Topuria's shock loss to Gaethje jolts Anthony Joshua into career rethink
Anthony Joshua says watching Justin Gaethje dismantle Ilia Topuria at UFC White House forced him to reassess his own approach to boxing, cutting distractions and refocusing ahead of his July 25 fight with Kristian Prenga.
Anthony Joshua says Justin Gaethje’s stunning upset victory over Ilia Topuria at UFC White House was a wake-up call that changed how he thinks about his own career, prompting the two-time unified heavyweight champion to become less accessible and more fight-focused.
Gaethje broke Topuria over four rounds to claim the undisputed lightweight title in one of the most remarkable upsets in UFC history. Topuria entered the fight unbeaten and carrying the kind of swagger — including pre-fight celebrations — that had drawn comparisons to prime Conor McGregor. The defeat stripped away that aura overnight, and Joshua was watching closely.
“It’s not all fun and games. It’s a serious, serious, serious job,” Joshua told Combat Evolved. “When I watched that Ilia Topuria fight and [Justin Gaethje], I stopped replying to people after that, because I said, ‘It’s not a joke.’”
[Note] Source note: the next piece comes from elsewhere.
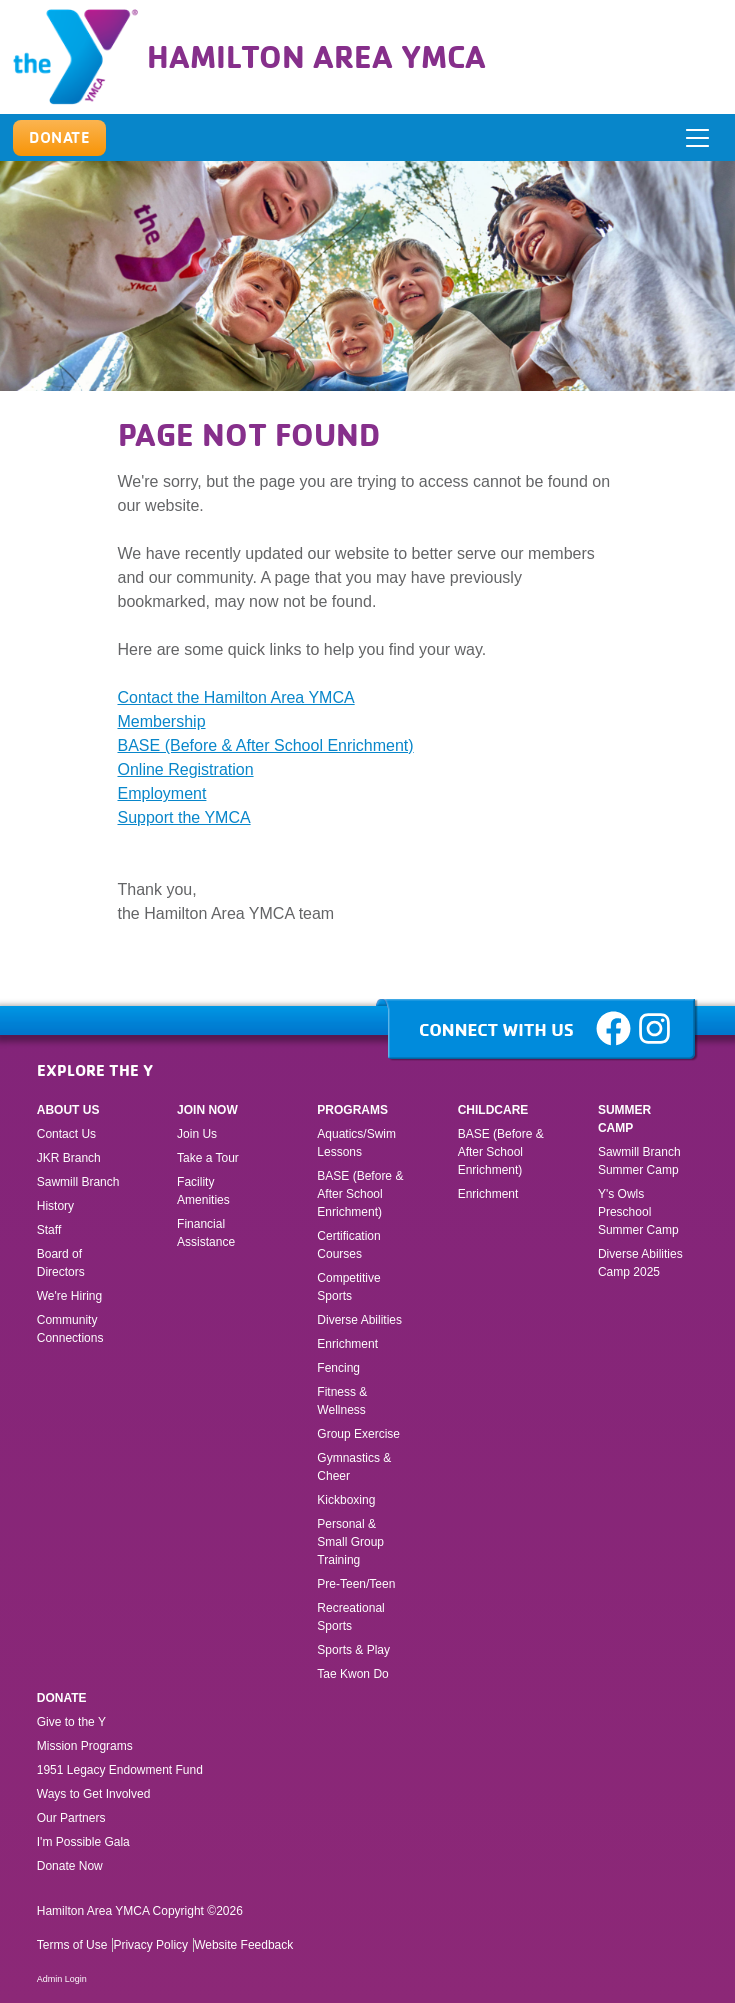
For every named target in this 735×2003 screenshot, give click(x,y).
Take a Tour (208, 1158)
Joshua pointed to the weight of expectation that surrounded Topuria going in — including victories over fighters who had previously beaten Gaethje — as exactly the kind of false security he wants to guard against in his own career.
“I saw someone in Ilia who was destined to win. The stars were aligned for him to be victorious,” Joshua said. “And that’s what I’m saying — I just took something from it and said, ‘Get back to being uncontactable, less accessible, because the fight game is so serious.’”
Joshua is no stranger to high-profile upsets himself. At the peak of his fame in 2019, he was stopped by Andy Ruiz Jr. to lose his unified heavyweight titles — a loss that drew its own comparisons to Topuria’s fall. Yet Joshua said Gaethje’s victory hit differently, reinforcing lessons he thought he had already learned.
“You saw his face, what he went through,” Joshua said. “It’s not a joke, man. It’s not a joke.”
The 35-year-old said the experience has sharpened his thinking about the people he keeps around him. “I want to create a little army of soldiers who just love fighting,” he said. “All my friends will be fighting mentality. My army is fight-focused.”
Joshua is currently preparing for a July 25 bout against Kristian Prenga, which is intended as a warm-up ahead of a planned fight with Tyson Fury later in 2025.